Quand nous fûmes installés dans notre logis à Santa Maria, les habitants et les notables de la ville vinrent nous saluer et nous souhaiter la bienvenue. Nous rencontrâmes en eux plus d'enjouement, un accueil plus affectueux et des visages plus riants que partout ailleurs. Le gouverneur et l'alcade se succédèrent sans cesse auprès de nous et nous rendirent visite, jusqu'à ce que la nuit étendît ses voiles et laissât tomber ses colliers sur le col d'Orion.

Dès le lendemain matin nous reçûmes la visite d'un des principaux (officiers) du duc investi du commandement de cette côte, et dont la résidence était San Lucar; il apportait les excuses du duc, qu'une maladie avait empêché de venir; nous les agréâmes.
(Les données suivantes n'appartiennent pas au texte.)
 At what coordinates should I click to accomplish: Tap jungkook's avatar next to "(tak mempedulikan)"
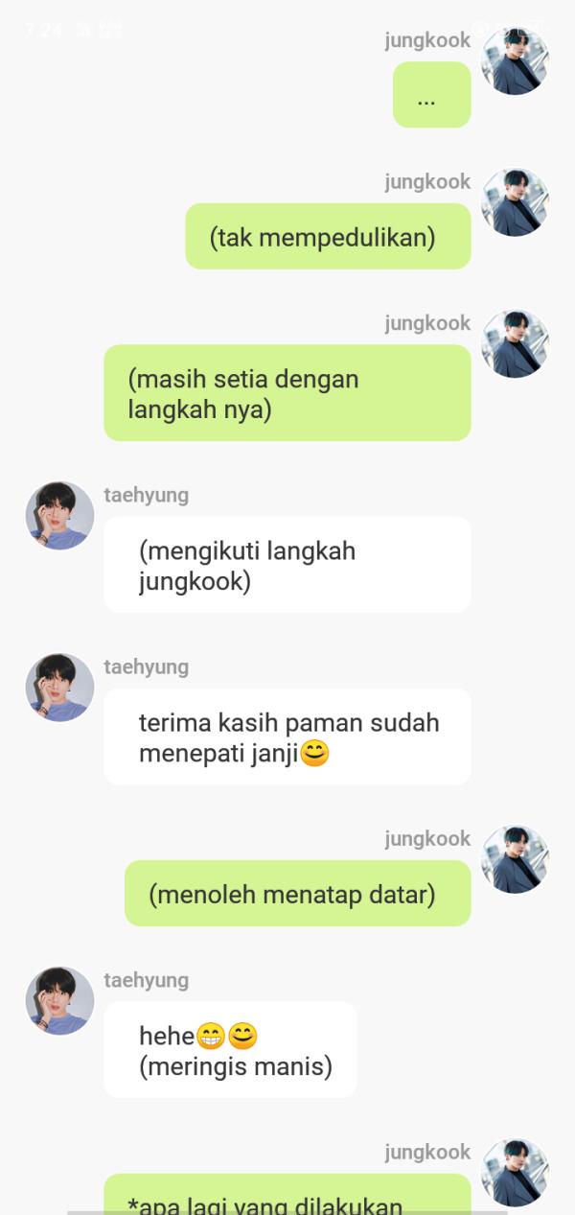(x=515, y=202)
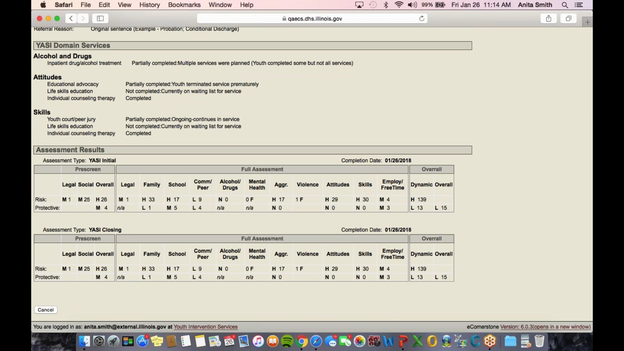Open the Share sheet icon
624x351 pixels.
point(548,18)
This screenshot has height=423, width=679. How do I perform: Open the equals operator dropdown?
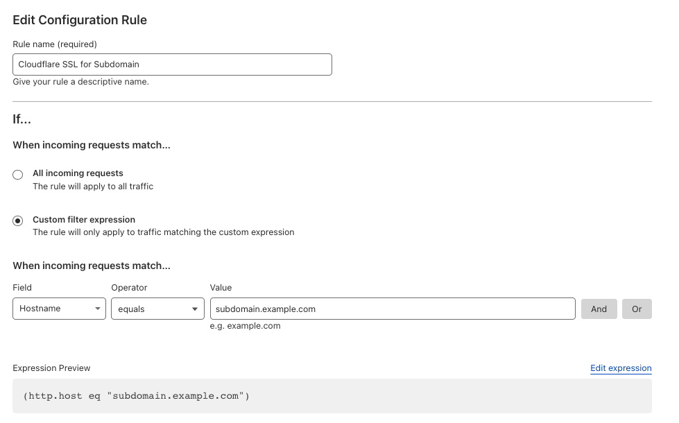[157, 309]
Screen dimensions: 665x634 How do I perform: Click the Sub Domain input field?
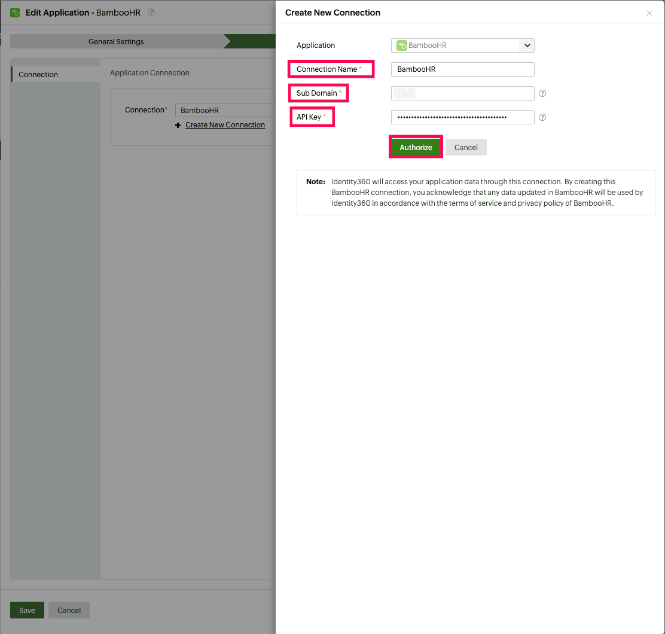[x=462, y=93]
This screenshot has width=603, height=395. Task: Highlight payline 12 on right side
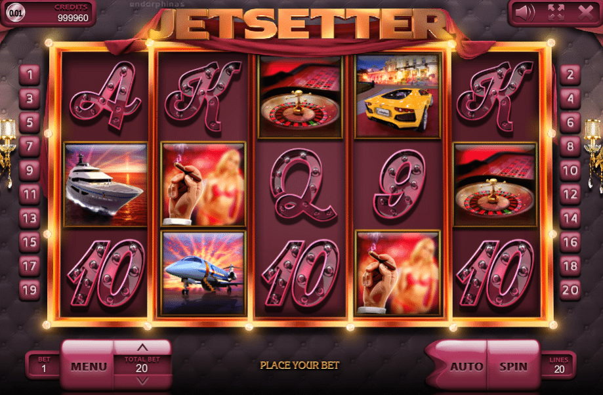point(570,194)
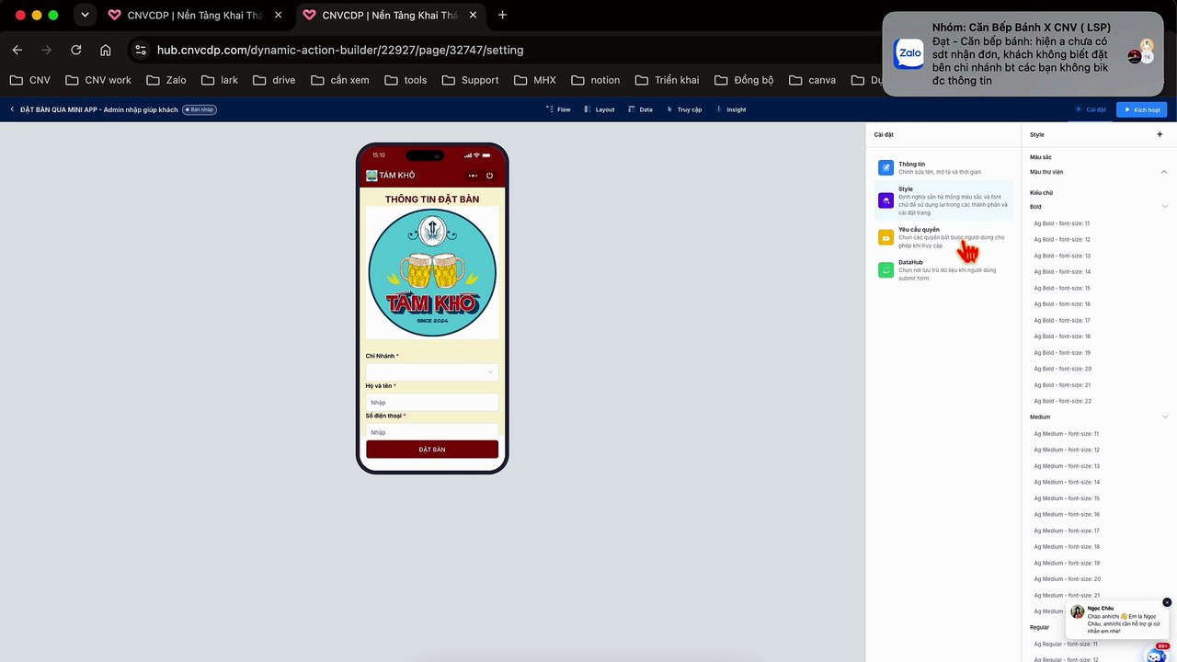Click the ĐẶT BÀN submit button

pyautogui.click(x=432, y=450)
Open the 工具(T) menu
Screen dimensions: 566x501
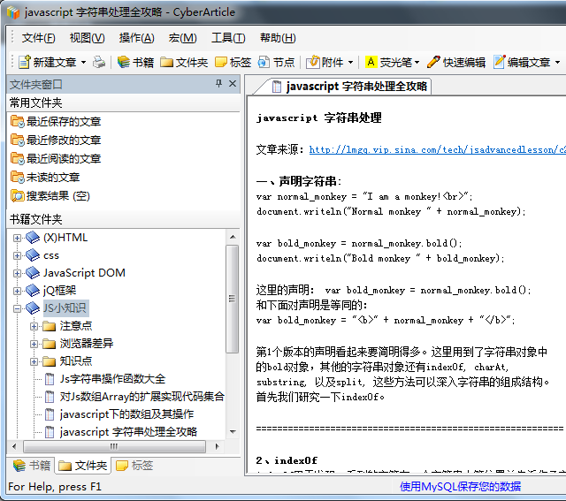(x=227, y=38)
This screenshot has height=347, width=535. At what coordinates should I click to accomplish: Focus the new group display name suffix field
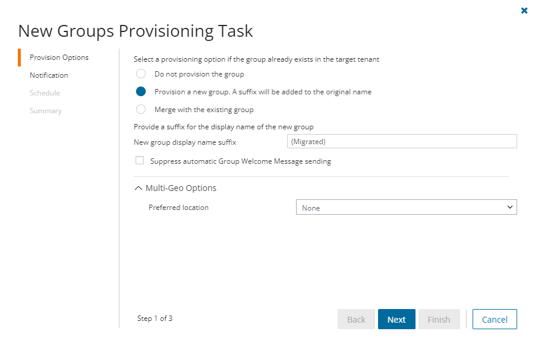pos(401,141)
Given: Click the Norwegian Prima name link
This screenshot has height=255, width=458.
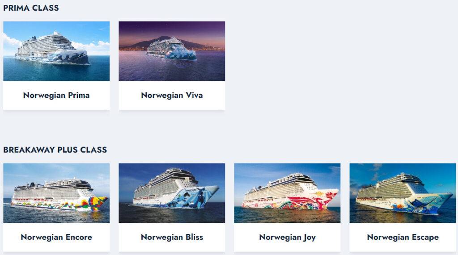Looking at the screenshot, I should tap(56, 96).
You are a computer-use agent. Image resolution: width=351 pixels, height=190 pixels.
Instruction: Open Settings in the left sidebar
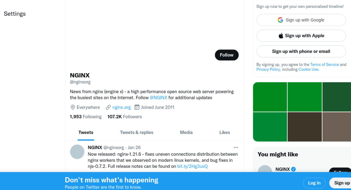15,14
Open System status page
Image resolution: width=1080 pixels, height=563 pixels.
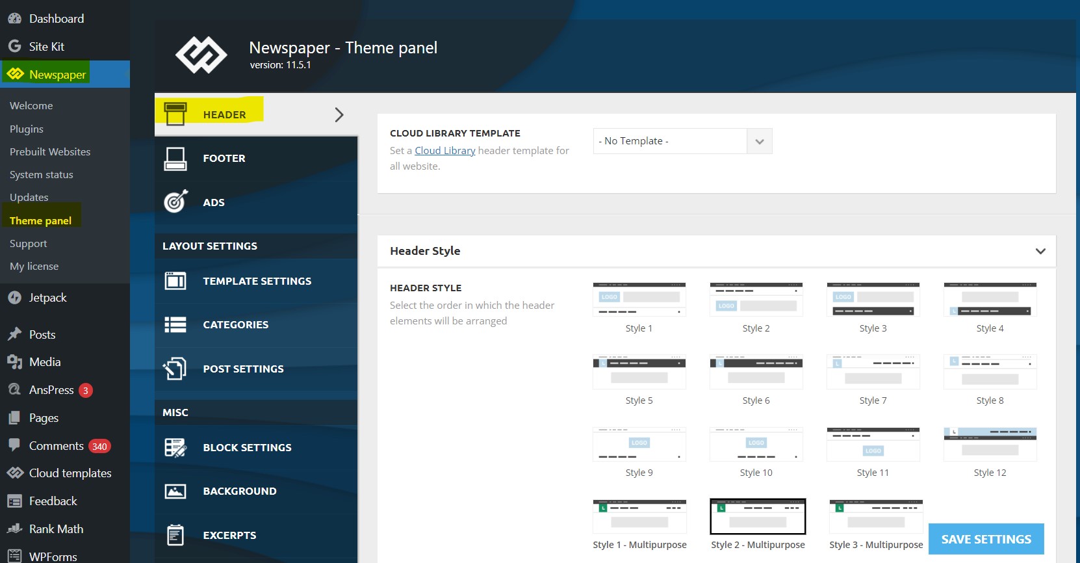point(42,174)
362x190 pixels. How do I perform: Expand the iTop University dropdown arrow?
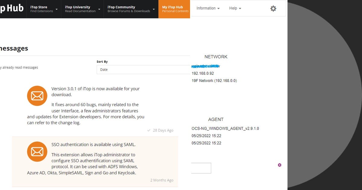(x=100, y=9)
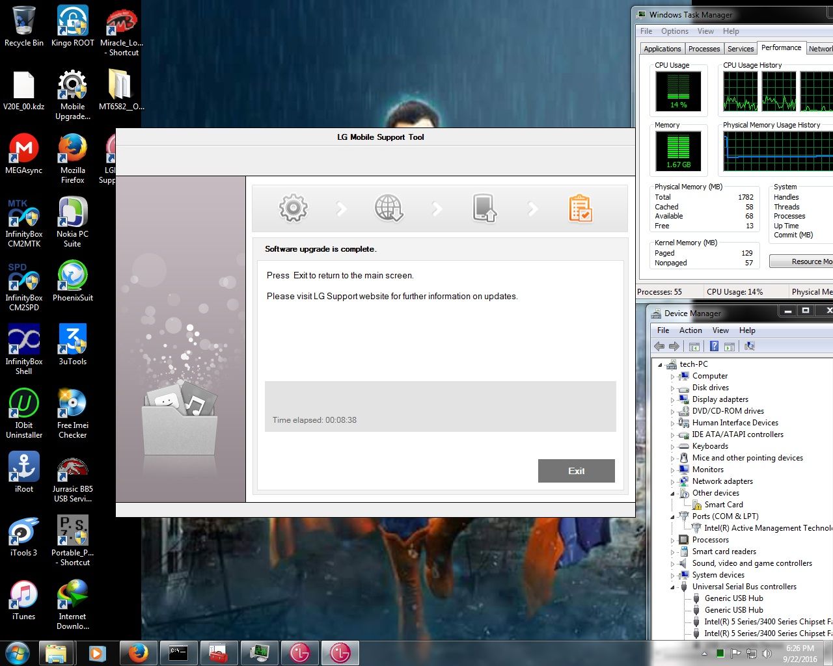
Task: Click the globe download step icon
Action: tap(389, 208)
Nous quittâmes la ville. Les habitants étaient encore accourus pour nous faire leurs adieux. Le gouverneur et le juge, ainsi que le capitaine de la cavalerie avec sa troupe, sortirent et nous accompagnèrent pendant trois milles jusqu'à ce que nous arrivâmes à une limite connue chez eux et qui divise leur province de celle de la ville de Charich[14]. Les notables mirent alors pied à terre avec tous ceux qui étaient venus nous reconduire et nous firent leurs adieux, après s'être excusés de ne pouvoir aller plus loin. «Cette limite, dirent-ils, est celle servant de séparation entre nous et le gouverneur de l'autre ville qui nous fait face. S'il nous était possible d'aller plus avant, nous aurions voyagé avec vous la journée entière en témoignage de notre considération et de notre respect pour celui qui vous envoie. Pour une seule personne on en honore mille.»